[Records from a collection]
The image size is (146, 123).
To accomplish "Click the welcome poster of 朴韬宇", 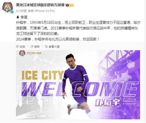I will (x=78, y=85).
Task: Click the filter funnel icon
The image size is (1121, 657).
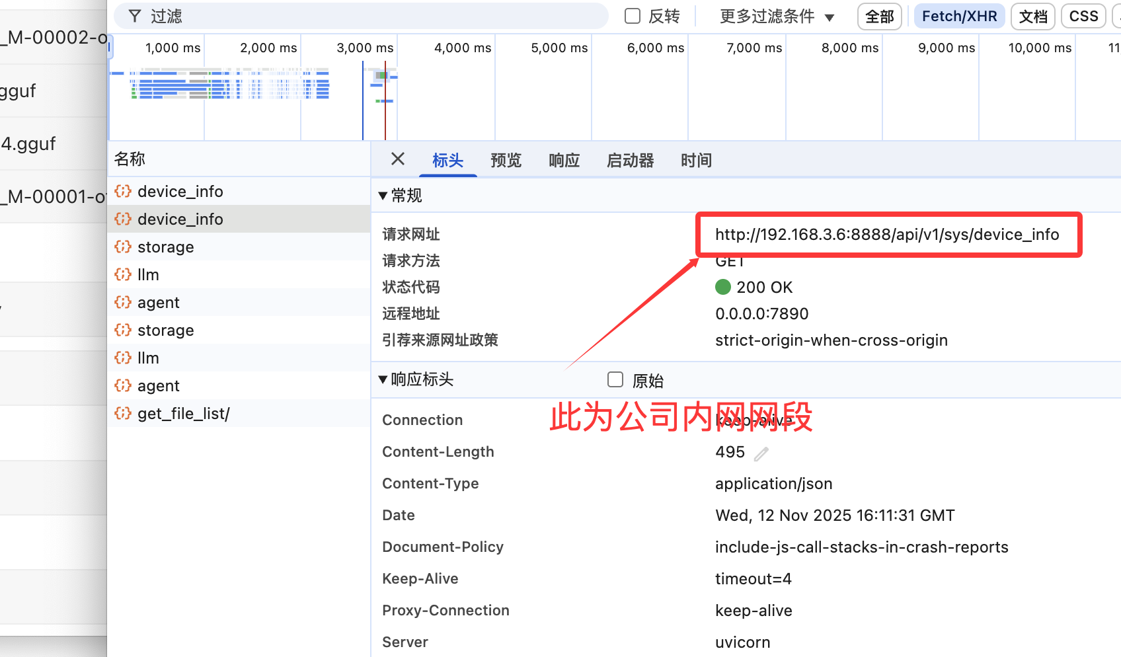Action: (135, 16)
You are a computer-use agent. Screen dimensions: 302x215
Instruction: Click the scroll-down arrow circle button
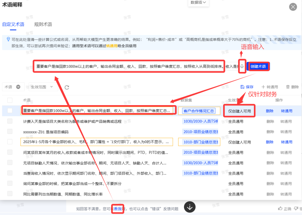point(190,207)
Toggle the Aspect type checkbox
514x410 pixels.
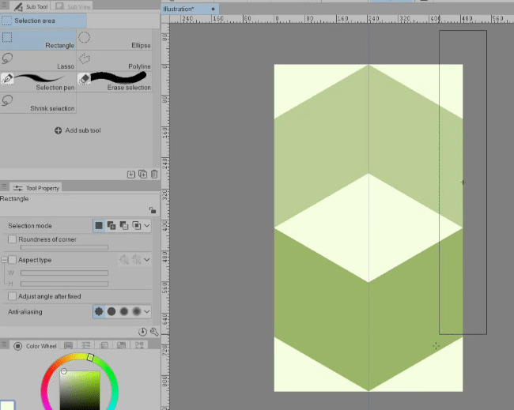[12, 260]
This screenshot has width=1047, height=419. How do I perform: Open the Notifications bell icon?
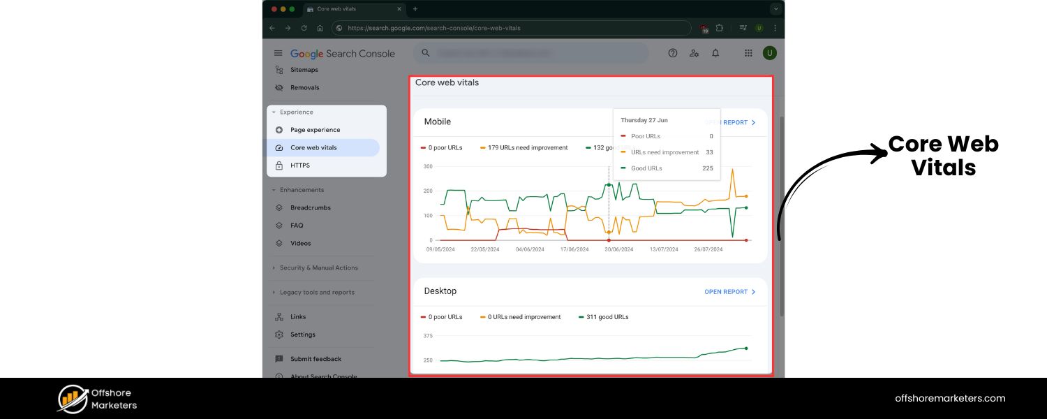(715, 53)
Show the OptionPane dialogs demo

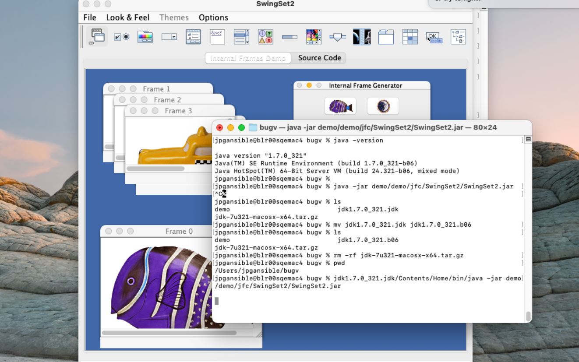pyautogui.click(x=265, y=37)
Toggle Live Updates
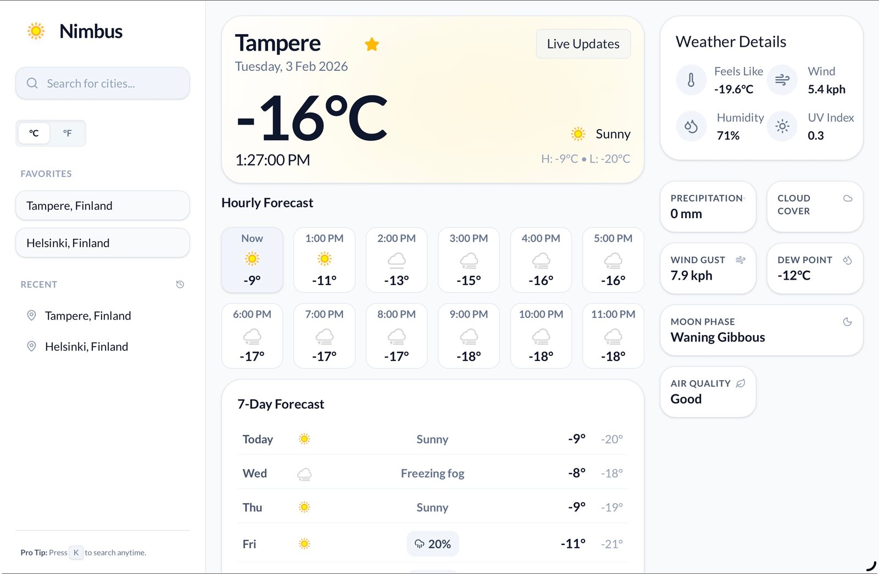This screenshot has height=574, width=879. 583,43
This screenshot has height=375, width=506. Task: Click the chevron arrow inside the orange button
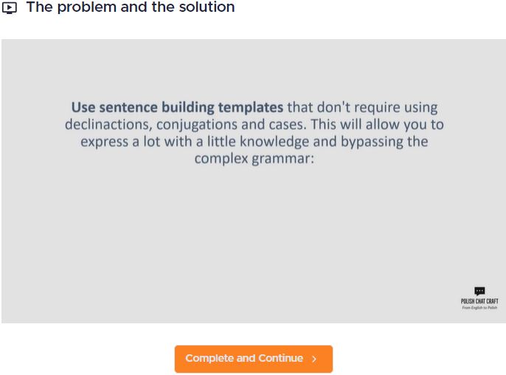[314, 359]
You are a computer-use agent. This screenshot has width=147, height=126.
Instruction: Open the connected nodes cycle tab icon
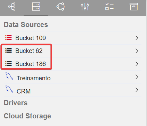click(60, 7)
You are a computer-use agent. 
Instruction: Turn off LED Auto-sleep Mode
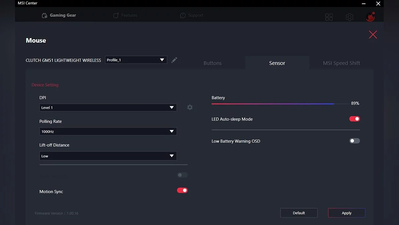click(x=354, y=119)
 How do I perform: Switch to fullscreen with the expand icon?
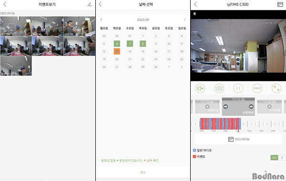pyautogui.click(x=276, y=89)
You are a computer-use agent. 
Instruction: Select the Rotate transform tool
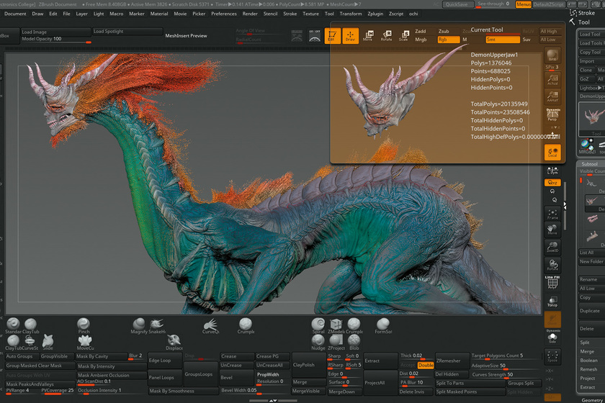click(x=386, y=35)
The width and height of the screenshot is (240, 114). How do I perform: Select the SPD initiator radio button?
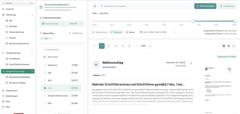tap(45, 80)
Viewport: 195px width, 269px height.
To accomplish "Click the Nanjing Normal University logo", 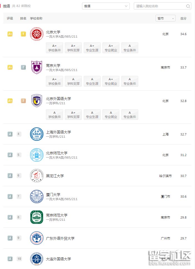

• _Work to be completed_:
For this exercise, copy every line of the data that holds "agent".

• _Answer section_:
You are a computer-use agent. Screen dimensions: 302x215
You are a computer-use agent. This screenshot has width=147, height=126.
You are a computer-use agent. 
You are a computer-use agent. 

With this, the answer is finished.